Alice Coltrane World Galaxy Zip Up

View credits, reviews, tracks and shop for the 1972 Gatefold Vinyl release of World Galaxy on Discogs.

Had become a musical world unto herself by the time she issued, recorded in late 1971. With jazz-rock fusion taking over the mainstream and the terminal avant-garde heading over to Europe, stubbornly forged an insistent, ever-evolving brand of spiritual jazz that bore her own signature as much as it did her late husband's influence. On the two days in November when was recorded, chose drummer, bassist, violinist, saxophonist, and timpanist in addition to a string orchestra of 16 to help her realize her latest vision. Herself plays piano, harp, and organ on this date, sometimes within a single track, as she does on her glorious post-modal reworking of 'My Favorite Things.' This was a gutsy move, considering it was one of 's signature tunes, but has it firmly in hand as she moves from organ to harp to piano and back, turning the melody inside out wide enough for the strings to whip up an atmospheric texture that simultaneously evokes heaven and hell and skewers the prissy nature of the tune in favor of bent polyharmonics that allow the entire world of sound inside to play.
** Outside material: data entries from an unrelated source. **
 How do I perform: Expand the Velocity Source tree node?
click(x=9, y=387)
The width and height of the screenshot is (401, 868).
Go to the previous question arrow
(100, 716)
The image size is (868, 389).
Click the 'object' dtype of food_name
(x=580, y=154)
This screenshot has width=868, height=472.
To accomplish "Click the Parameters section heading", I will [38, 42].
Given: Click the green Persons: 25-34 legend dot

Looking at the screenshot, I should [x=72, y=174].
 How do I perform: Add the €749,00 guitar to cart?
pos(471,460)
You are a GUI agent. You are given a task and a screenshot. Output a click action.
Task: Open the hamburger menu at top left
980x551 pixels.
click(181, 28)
The jazz modalism presents on 'Galaxy Around Olodumare' is quickly undone by in his solo and reconstructed into polyphony by the string section; it's remarkable. The harp work on 'Galaxy in Turiya' ('s religious name) is among her most beautiful, creating her own wash of color and dynamic for the strings to fall like water from the sky into her mix. As colors shift and change, the rhythm section responds, and focuses them in the prism of 's textured harpistry. The album closes with another signature, 'A Love Supreme,' here given an out of this world treatment by the band with playing full force through the middle of both channels. There is a narration by 's guru inside it, a poem really, spoken by the great guru, which no doubt would have moved, but the real news is 's killer, funky breakbeat organ solo that covers the tune top to bottom in blues, in stark contrast to ' improvisation. This set may take some getting used to for some, but it's easily one of the strongest records ever released, and one of the finest moments in jazz from the early '70s.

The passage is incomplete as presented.